The VDR gene harbours dozen genomic variants tied to liver conditions. Figure 2 illustrates some of the associations among VDR SNPs and liver disorders. Take, for instance, the rs2228570 variant, which causes a loss of the start codon. This variant is prevalent among African/African American populations and South Asians (allele frequencies of 0.7868 and 0.7675, respectively), but less so among East Asians and Latinos (allele frequencies of 0.5423 and 0.5259, respectively). Another variant, rs1544410, exhibits marked differences in allele frequencies across populations. While it is observed at 0.4172 in Ashkenazi Jewish individuals, East Asians show notably lower frequency (0.04936). This variant is associated with liver fibrosis and NAFLD, potentially contributing to differential susceptibility to liver toxicity during flupirtine treatment.

Summary

Flupirtine, initially introduced as a non-opioid analgesic, encountered a turbulent journey due to liver toxicity concerns. Despite regulatory efforts, severe liver injuries persisted. DISGENET plus, a data analysis platform, offers insights into the complex relationship between flupirtine-associated genes and liver conditions. The central role of the vitamin D receptor in liver health is highlighted. By leveraging DISGENET plus, preemptive identification of adverse reactions becomes possible, shaping drug development and regulatory decisions. Furthermore, genomic variants, such as those within the VDR gene, might contribute to the intricate susceptibility to flupirtine-induced liver toxicity, underlining the potential for personalized treatment guidelines.

Conclusion

The story of flupirtine underscores the importance of data analysis platforms like DISGENET plus in anticipating adverse drug reactions. By dissecting genetic links between drugs and diseases, DISGENET plus can inform safer drug development. Flupirtine’s impact on liver health, and the genomic variants influencing susceptibility, exemplify the power of personalized medicine in minimizing unforeseen medical consequences.

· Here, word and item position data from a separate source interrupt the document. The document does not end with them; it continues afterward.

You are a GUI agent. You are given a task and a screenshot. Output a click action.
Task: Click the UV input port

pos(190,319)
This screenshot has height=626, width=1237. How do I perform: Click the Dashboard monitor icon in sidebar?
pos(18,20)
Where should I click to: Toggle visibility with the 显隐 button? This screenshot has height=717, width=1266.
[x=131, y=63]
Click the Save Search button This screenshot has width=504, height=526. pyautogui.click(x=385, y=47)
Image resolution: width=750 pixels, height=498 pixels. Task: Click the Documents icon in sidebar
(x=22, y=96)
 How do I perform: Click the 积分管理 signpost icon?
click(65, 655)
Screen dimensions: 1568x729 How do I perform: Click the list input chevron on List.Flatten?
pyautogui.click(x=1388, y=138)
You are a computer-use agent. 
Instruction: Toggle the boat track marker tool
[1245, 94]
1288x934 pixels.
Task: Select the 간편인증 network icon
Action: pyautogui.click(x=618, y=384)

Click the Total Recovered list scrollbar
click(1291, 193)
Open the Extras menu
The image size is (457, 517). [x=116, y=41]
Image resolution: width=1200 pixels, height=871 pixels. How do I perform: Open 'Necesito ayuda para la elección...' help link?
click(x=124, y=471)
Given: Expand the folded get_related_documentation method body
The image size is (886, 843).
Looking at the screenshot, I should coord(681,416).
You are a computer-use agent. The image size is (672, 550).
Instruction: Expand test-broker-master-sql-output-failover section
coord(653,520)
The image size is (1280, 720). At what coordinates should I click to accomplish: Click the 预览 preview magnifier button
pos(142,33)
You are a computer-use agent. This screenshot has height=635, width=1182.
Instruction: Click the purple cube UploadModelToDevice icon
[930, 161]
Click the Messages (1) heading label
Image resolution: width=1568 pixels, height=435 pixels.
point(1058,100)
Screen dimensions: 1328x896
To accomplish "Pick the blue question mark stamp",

If you want to learn more on how to leverage DISGENET plus for anticipating safety issues in drug development, contact us at info@disgenetplus.com

References

[1] Miranda, Luiz Henrique Lélis, et al. “Systematic review of pharmacological management in Creutzfeldt-Jakob disease: no options so far?.” Arquivos de Neuro-Psiquiatria 80 (2022): 837-844.

[2] Dörr, Jan, et al. “Disease Modification in Multiple Sclerosis by Flupirtine—Results of a Randomized Placebo Controlled Phase II Trial.” Frontiers in Neurology 9 (2018): 842.

[3] Nicoletti, Paola, et al. “HLA-DRB1* 16: 01-DQB1* 05: 02 is a novel genetic risk factor for flupirtine-induced liver injury.” Pharmacogenetics and genomics 26.5 (2016): 218-224.